INFORMATION PROVIDED:
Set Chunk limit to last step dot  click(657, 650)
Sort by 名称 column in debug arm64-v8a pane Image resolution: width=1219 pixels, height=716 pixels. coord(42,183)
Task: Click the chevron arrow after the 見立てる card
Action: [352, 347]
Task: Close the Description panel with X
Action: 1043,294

WHAT YOU WILL DO: Copy out each record from above, exactly.

SOLUTION:
Set Chunk limit to last step dot  click(657, 650)
Sort by 名称 column in debug arm64-v8a pane Image resolution: width=1219 pixels, height=716 pixels. coord(42,183)
Task: Click the chevron arrow after the 見立てる card
Action: [352, 347]
Task: Close the Description panel with X
Action: 1043,294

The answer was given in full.